Parteienfinanzierung:"In Österreich neigt man dazu, sich durchzuwinden"

Ministerratssitzung in Wien

Die Ibiza-Affäre hat nicht nur die Regierung von Kurz (hinten) und Strache gesprengt, sondern auch die Frage nach den Praktiken bei der Parteienfinanzierung aufgeworfen.

(Foto: picture alliance/dpa)

Der frühere Rechnungshofchef Franz Fiedler verrät, mit welchen Tricks sich Gelder in Parteien schleusen lassen - und hat eine Erklärung, warum die Politiker lagerübergreifend wenig Interesse zeigen, an den Praktiken etwas zu ändern.

Interview von Oliver Das Gupta

Franz Fiedler, Jahrgang 1944, ist profunder Kenner von Wirtschaftsdelikten in Österreich. Der Jurist aus Wien stand unter anderem viele Jahre dem Rechnungshof als Präsident vor, später war er Chef von Transparency International Österreich. Fiedler ist Mitglied der konservativen ÖVP, er genießt den Ruf, überparteilich zu handeln. Dies wird auch im folgenden Interview deutlich.

SZ: Herr Fiedler, wie geht man vor, wenn man in Österreich Geld an eine Partei spenden möchte und dabei unerkannt bleiben will?

▸ **Bereitgestellte Daten**:
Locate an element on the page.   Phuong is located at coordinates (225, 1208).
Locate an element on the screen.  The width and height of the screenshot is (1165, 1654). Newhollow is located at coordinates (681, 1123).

▸ **Aufgabe 1**: Welches Geburtsjahr nennt der Dokumenttext für Franz Fiedler?
▸ **Aufgabe 2**: Gib bitte den Abschnitt des Dokumenttexts von „Die Ibiza-Affäre hat“ bis einschließlich „der Parteienfinanzierung aufgeworfen.“ wörtlich wieder.

▸ **Aufgabenergebnis 1**: Franz Fiedler ist Jahrgang 1944.

▸ **Aufgabenergebnis 2**:
Die Ibiza-Affäre hat nicht nur die Regierung von Kurz (hinten) und Strache gesprengt, sondern auch die Frage nach den Praktiken bei der Parteienfinanzierung aufgeworfen.